I love the beans myself, particularly boiled and served cold with vinaegrette. Like a bean fed horse, it leaves me feeling sleek and full of beans.

September 2, 2006

Carrots

I pulled a bunch of carrots this morning; they are grown under a material called Enviromesh, which is supported by hoops of blue water pipe. If they are left uncovered they become drilled through by maggots of the carrot fly and are unusable.

Many garden pundits advise the sequential sowing of carrot seed to miss the two main generations of the fly, but to me this is rather like the rhythm method of birth control recommended by the Catholic Church. Good sex, but lots of ruined carrots.
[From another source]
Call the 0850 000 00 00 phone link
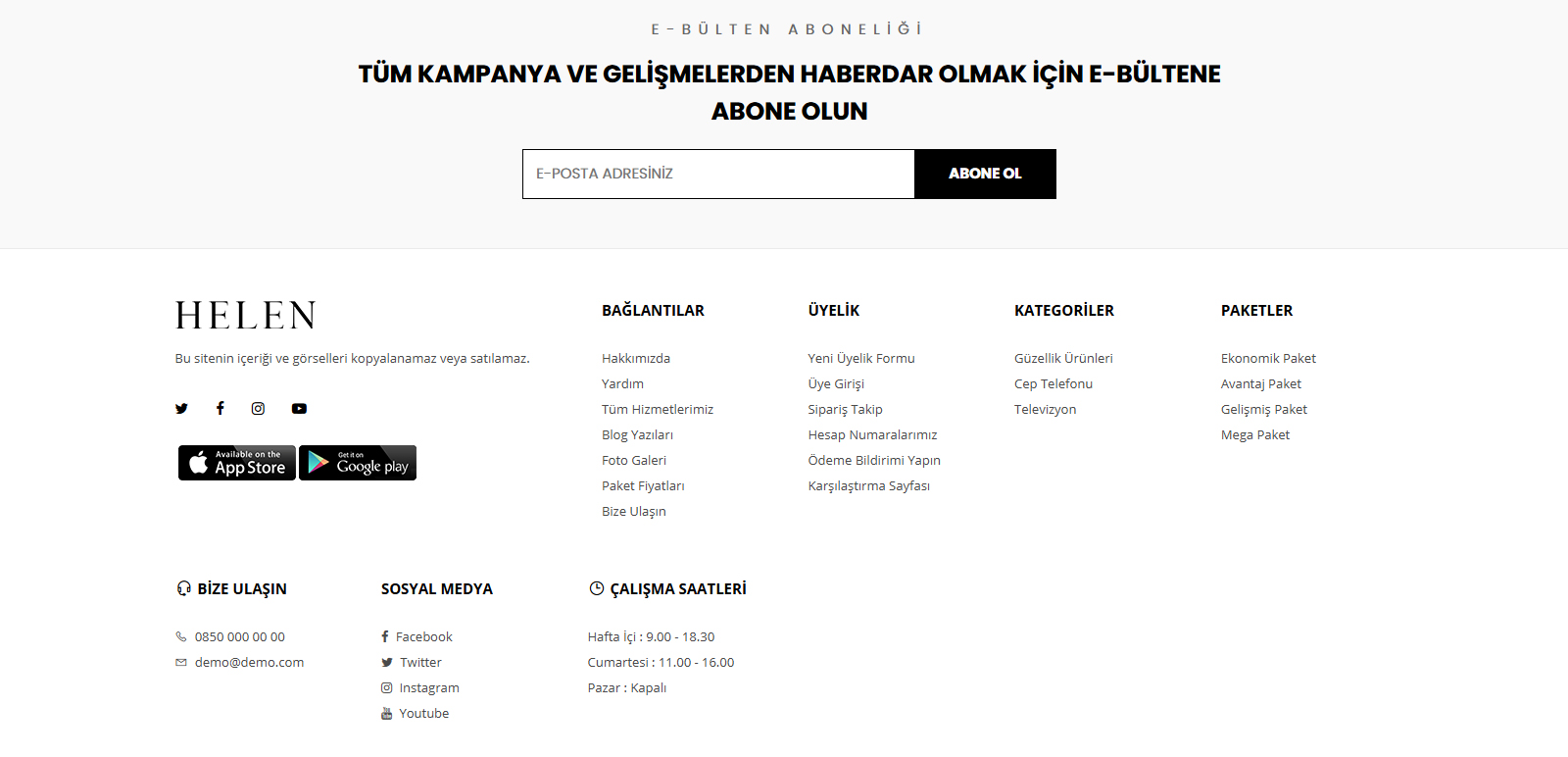1568x757 pixels. pyautogui.click(x=240, y=637)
Jim was on his allotment this morning. He is the leader of our little world, by which I mean he is the committee chairman and general organiser. He is also a great gardener and very generous with his advice; he was sowing spring cabbage this morning so a nod is as good as a wink. He owns an enormous poly-tunnel which produces wonderful crops, particularly of onions, potatoes and tomatoes. All of these can be ruined by rain borne fungi, but they are safe in his tunnel.

Jim is now in his seventies and has invested in an electrical bicycle, complete with trailer, which at this time of year is always full of produce. He suffers from rosacea and has an enormous nose, like some rare and fissured vegetable marrow. But I don't think that this has anything to do with the bicycle

September 1, 2006

Potato blight

With rain and sunshine replacing the drought, a lot of my neighbours' plots are suffering from the dreaded Potato blight. Mine are healthy so far as I bought Sarpo Axona seed potatoes, which are reckoned to be blight resistant. This is the second year that I have grown them and they have shown no sign of the problem, even though some of the other varieties I grow (particularly Pink Fir Apple) have been destroyed.

One of my neighbours was there, putting the finishing touches to his latest shed. He has two allotments and has a mini estate of two greenhouses and four sheds, all of the authentic mix of Hansel and Gretel house and a Bombay slum.

His name is Jacob and he is probably the world's best digger; pursuing the roots of bind weed to such depths that only his hat remains visible. He fails to understand why the authorities will not award him Disability Living Allowance, which would allow him to stop pretending to be looking for work and to spend the whole of his time in pursuit of the bind weed. I used to point to the fact that he is patently about the least disabled person I know, but in the interests of keeping the peace, I now demur from this kind of useful comment.